Nationwide, heart failure patients are at particularly high risk to be readmitted to a hospital within 30 days of their discharge, but only two of the 16 patients visited following a heart failure-related discharge have returned due to a heart failure-related cause.

“Compared to a 911 call, where we might be on the scene for 20 minutes, we can get a lot done in two hours,” noted Mark Babson, a community paramedic with Ada County Paramedics. “We can see how a clinical plan will fit into the patient’s life, barriers that a provider might not know about, or challenges that the patient doesn’t even realize are in the work ahead. It’s one thing to eat right when the hospital staff prepares it for you, but how do you get that food in the cupboard at home?”

The community paramedic typically performs a physical assessment of both the patient and home (for example, drawing attention to throw rugs or other potential tripping hazards), acquires vital signs (including an EKG, if needed), ensures that the patient understands and is implementing the care plan, and helps the patient organize his or her medications. “If a patient needs more information about a medication, or hasn’t filled a particular prescription because of the cost, we can coach them to talk to their doctor about it,” Babson explained.

Coordinating follow-up care is an important part of the home visit. Studies have shown that readmission risk decreases when patients schedule an appointment with their physician shortly after discharge. “We can help the patient make all those phone calls while we’re there in the home, and share our recommendation with the provider whether the patient has an urgent need to be seen right away,” Babson said.

Assessing patient needs is, of course, a natural fit for paramedics. They, too, are uniquely qualified to both speak the language of providers and effectively communicate with “patients living under a bridge or in a mansion,” Babson noted. “When we first started talking to our community stakeholders about this project, you could just see the light bulbs go on as they realized what we can do besides respond to 911 calls.”

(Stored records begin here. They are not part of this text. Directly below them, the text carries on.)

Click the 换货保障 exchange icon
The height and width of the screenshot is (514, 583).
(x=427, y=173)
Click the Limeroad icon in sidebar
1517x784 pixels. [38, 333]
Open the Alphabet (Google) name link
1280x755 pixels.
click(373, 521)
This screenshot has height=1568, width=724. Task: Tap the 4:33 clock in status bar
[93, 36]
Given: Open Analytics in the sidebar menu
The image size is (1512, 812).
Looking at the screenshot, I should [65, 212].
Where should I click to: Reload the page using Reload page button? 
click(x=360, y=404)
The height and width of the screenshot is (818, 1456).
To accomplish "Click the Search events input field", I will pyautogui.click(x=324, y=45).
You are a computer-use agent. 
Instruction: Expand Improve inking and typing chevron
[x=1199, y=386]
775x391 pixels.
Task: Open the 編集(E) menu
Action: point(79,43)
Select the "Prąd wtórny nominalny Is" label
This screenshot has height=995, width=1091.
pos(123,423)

Partnership with hospitals and other stakeholders is important. As part of their discharge planning, St. Lukes refers heart failure patients to receive the community paramedic services. Ada County’s program was funded for its first two years by the Ada County commissioners.

The community paramedic program is now in its second year, with the first year consumed by completing a needs assessment and engaging stakeholders. They met Christine Packer, MEd, a Qualis Health consultant early on. She provided them with key contacts and ensured that they were active participants in Treasure Valley’s care transitions coalition. “Christine really helped us get the word out. She is so intimately knowledgeable about all the resources in the community and helped us leverage that,” Babson said.

“It’s important to know the gaps and not reinvent the wheel,” he continued. “The specific needs of a community may vary, but one constant is that paramedicine has been under-utilized…. It’s exciting to see the proof of concept coming together.”